TEXT SECTION:
+++++
Skip to main content

Haunts

The delightful Nelly and her petit salé aux lentilles

Nowhere but Paris could be home to a cheap and cheerful bistro that featured a statuesque blonde waitress called Nelly, a bar nicknamed Smelly's after its malodorous patron, and everywhere plenty of vin rouge. Memories are vague, possibly clouded by alcoholic haze.


Back in the mid-1970s, when the Paris bureau was located in a rather splendid Belle Epoque building on the rue Réaumur (photo), the bistro of choice was known to all as The Brouillet Brothers. Maybe it had a proper name, but nobody seems to remember.

Just a stone’s throw from the office, in the narrow little rue Paul-Lelong, it was a typical French lunchtime restaurant with red check tablecloths, hard wooden chairs and a statuesque blonde waitress d’un certain age called Nelly.

The habit of the morning shift was to check out the news flow, clear whatever had to be cleared, shoot off a skedline or two to London and then repair to “the Brothers” for an early lunch before Le Monde landed and the nightleads had to be written. It was cheap and cheerful and Nelly’s speciality, petit salé aux lentilles washed down by the lusty vin rouge du patron, was much in demand.

If things got lively back at the office, anchorman Louis Marcerou would send out an SOS and the lunchtime set would totter back to work. On quieter days, Nelly tolerated the increasingly voluble journalistes britanniques and brought another bottle of rouge.

Happy days, but sadly “the Brothers” is long gone, along with a number of other popular local haunts in the 2ème arrondissement, reports Bernard Edinger, an old chum from Paris bureau who still lives in the City of Light. 

One such was the bar on the corner of rue Réaumur and rue Montmartre, nicknamed “Smelly’s” by bureau habitués because of its malodorous patron. Many a happy hour was wasted there drinking too many demi pressions while trying not to faire tilt on the bar’s excellent pinball machines.

Martin Leeburn, a bright young thing in the Paris bureau at the time, delved into his memory bank: “Maybe it’s the delayed effects of all that red wine, but I can’t remember a lot beyond the Brouillet Bros. I did a lot of lates starting at 7 and there weren’t many places open to eat before then, so I used to go to Joe Allen’s in rue Pierre Lescot, which was on the walk to work. Also Aux Deux Saules in rue St Denis.

“There was a couscous place up the rue du Faubourg Montmartre - Aron Fils de Tunis? And a very good Cambodian near Strasbourg St Denis metro where I went with Julian (Nundy, another bright young thing). We must all have gone to Chartier at some point. And I remember standing at the bar at Au Pied de Cochon because Bernard’s mate Olivier had a bad back.

“But none of the above was really an office haunt. The lunch alternative to the Bros. I remember, was a place on the north side of the rue Réaumur opposite Sentier metro, much favoured by David Lawday (the then bureau chief) because of the patronne ... but I can’t remember the name!”
+++++
COLLECTED DATA:
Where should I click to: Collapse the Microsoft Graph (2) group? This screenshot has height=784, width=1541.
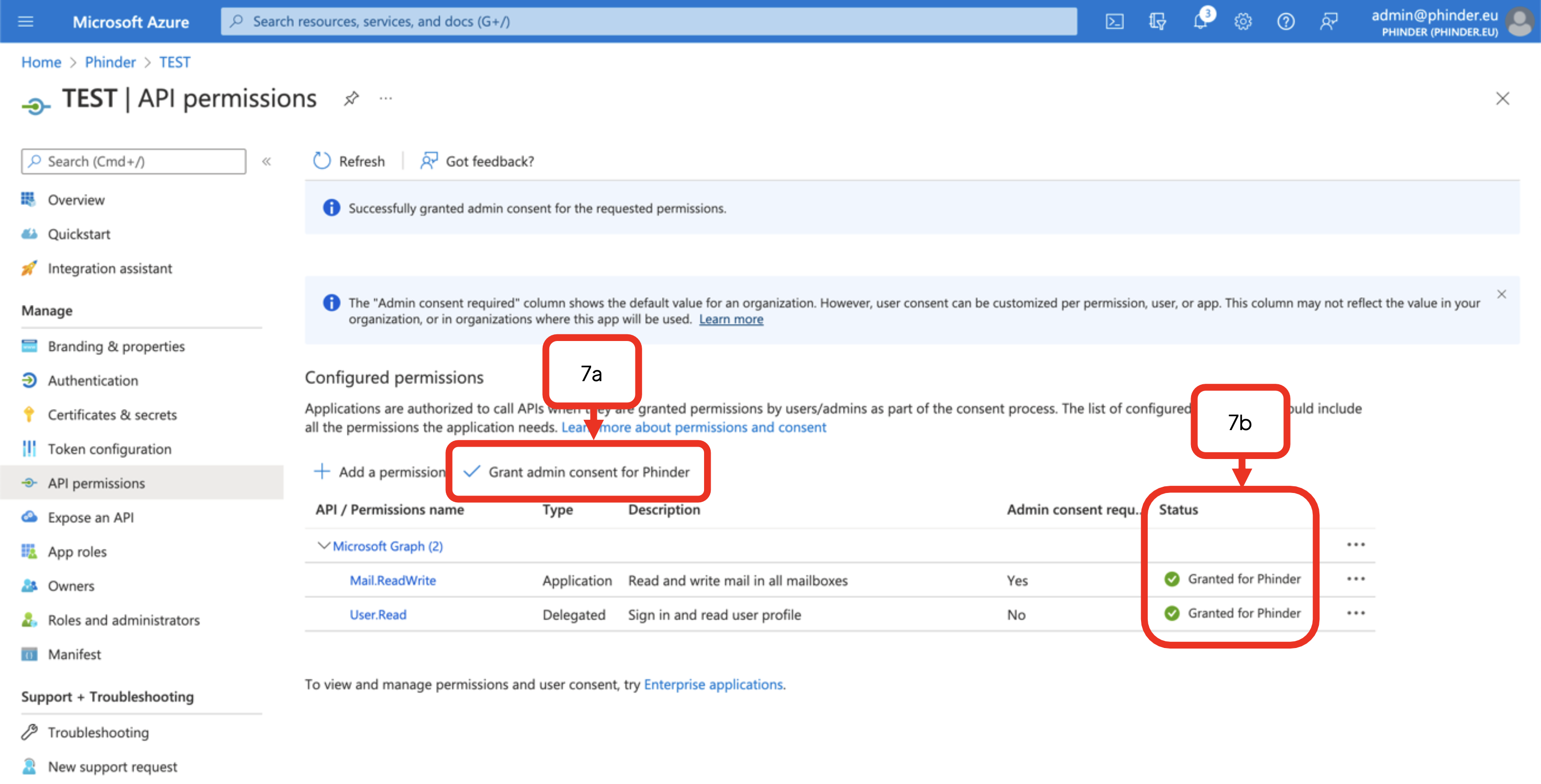coord(324,546)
+++++
WHAT YOU ARE ASKED TO DO:
Answer from the piece on the Paris bureau's old haunts, one line each:
(a) On which street was the bistro known as The Brouillet Brothers?
(b) Why did bureau regulars call the bar on the corner of rue Réaumur and rue Montmartre "Smelly's"?
(c) Why did David Lawday favor the place opposite Sentier metro?

ANSWER FOR THE TASK:
(a) Rue Paul-Lelong.
(b) Because of its malodorous patron.
(c) Because of the patronne.